5) considérant qu’un réexamen et une révision approfondis de la convention de Varsovie sont depuis longtemps attendus et constitueraient à long terme, à l’échelle internationale, une réponse plus homogène et plus facilement applicable à la question de la responsabilité des transporteurs aériens en cas d’accident; qu’il convient de poursuivre, par la voie de négociations multilatérales, les efforts entrepris pour relever les limites de la responsabilité imposées par la convention de Varsovie;

[…]

7) considérant qu’il convient d’éliminer toutes les limitations pécuniaires de responsabilité prévues par l’article 22 paragraphe 1 de la convention de Varsovie ou toute autre limitation juridique ou contractuelle, conformément aux tendances actuelles au niveau international;

[…]».

11. L’article 2, paragraphe 2, du règlement nº 2027/97 est rédigé comme suit:

«Les notions contenues dans le présent règlement qui ne sont pas définies au paragraphe 1 sont équivalentes à celles utilisées dans la convention de Varsovie.»
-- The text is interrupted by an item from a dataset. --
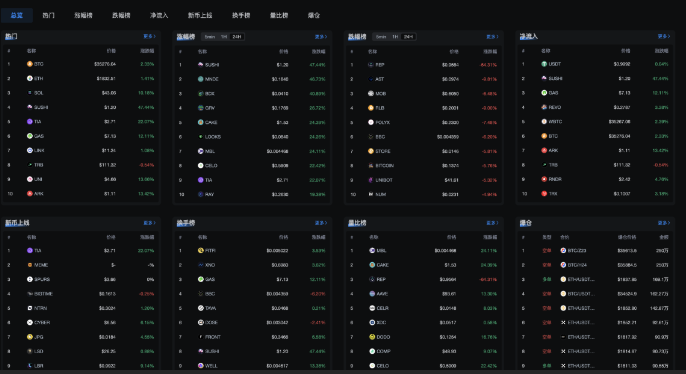Click the BTC coin icon in 热门 list
Image resolution: width=686 pixels, height=374 pixels.
click(30, 64)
12. L’article 5, paragraphes 1 et 3, dispose:

«1. Avec toute diligence nécessaire et, en tout état de cause, au plus tard quinze jours après que la personne physique ayant droit à indemnisation a été identifiée, le transporteur aérien de la Communauté verse à cette personne une avance lui permettant de faire face à ses besoins immédiats, en proportion du préjudice matériel subi.

[…]

3. Le versement d’une avance ne constitue pas une reconnaissance de responsabilité et l’avance peut être déduite de toute somme payée ultérieurement en fonction de la responsabilité du transporteur aérien de la Communauté; elle n’est pas remboursable, sauf dans les cas visés à l’article 3 paragraphe 3 ou lorsqu’il est prouvé par la suite que la faute de la personne à laquelle l’avance a été versée constitue le fait générateur du dommage ou y a concouru ou que cette personne n’avait pas droit à indemnisation.»

13. Après la date pertinente, le règlement nº 2027/97 a été modifié par le règlement (CE) n° 889/2002 du Parlement européen et du Conseil, du 13 mai 2002 (5).
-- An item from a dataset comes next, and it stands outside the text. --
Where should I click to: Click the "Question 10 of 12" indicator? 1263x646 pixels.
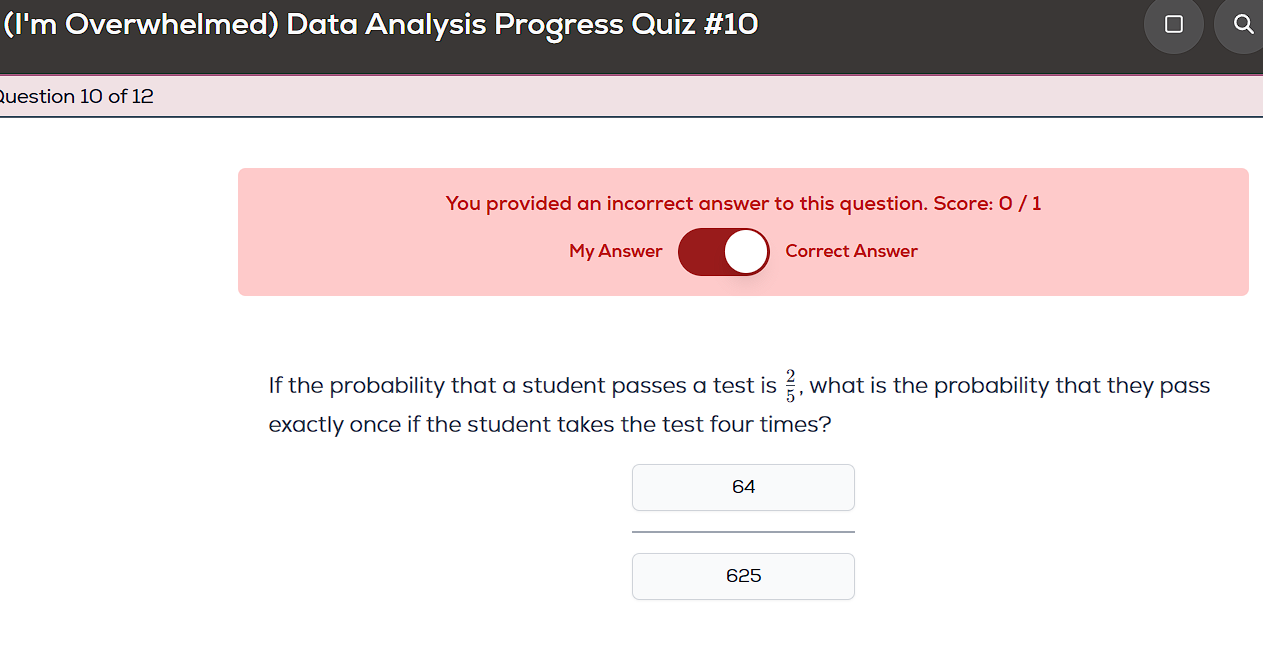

III – Les faits, la procédure et les questions préjudicielles

14. Ainsi qu’il ressort de la décision de renvoi, Mme Bogiatzi a été victime, le 21 décembre 1998, d’une chute sur le tarmac de l’aéroport de Luxembourg en embarquant dans un avion de Luxair.

15. Le 22 décembre 2003, elle a assigné Deutscher Luftpool et Luxair devant le tribunal d’arrondissement (Luxembourg) pour les faire condamner à réparer solidairement sinon in solidum le préjudice qu’elle avait subi, en se fondant sur le règlement nº 2027/97, ainsi que sur la convention de Varsovie.

16. Après avoir constaté que la demande de Mme Bogiatzi avait été introduite cinq ans après l’accident, le tribunal d’arrondissement a jugé le recours irrecevable, puisqu’il a été introduit après l’expiration du délai de deux ans prévu à l’article 29 de la convention de Varsovie pour intenter une action en responsabilité. À cet égard, le tribunal a considéré que ce délai était un délai préfix, non susceptible de suspension ou d’interruption.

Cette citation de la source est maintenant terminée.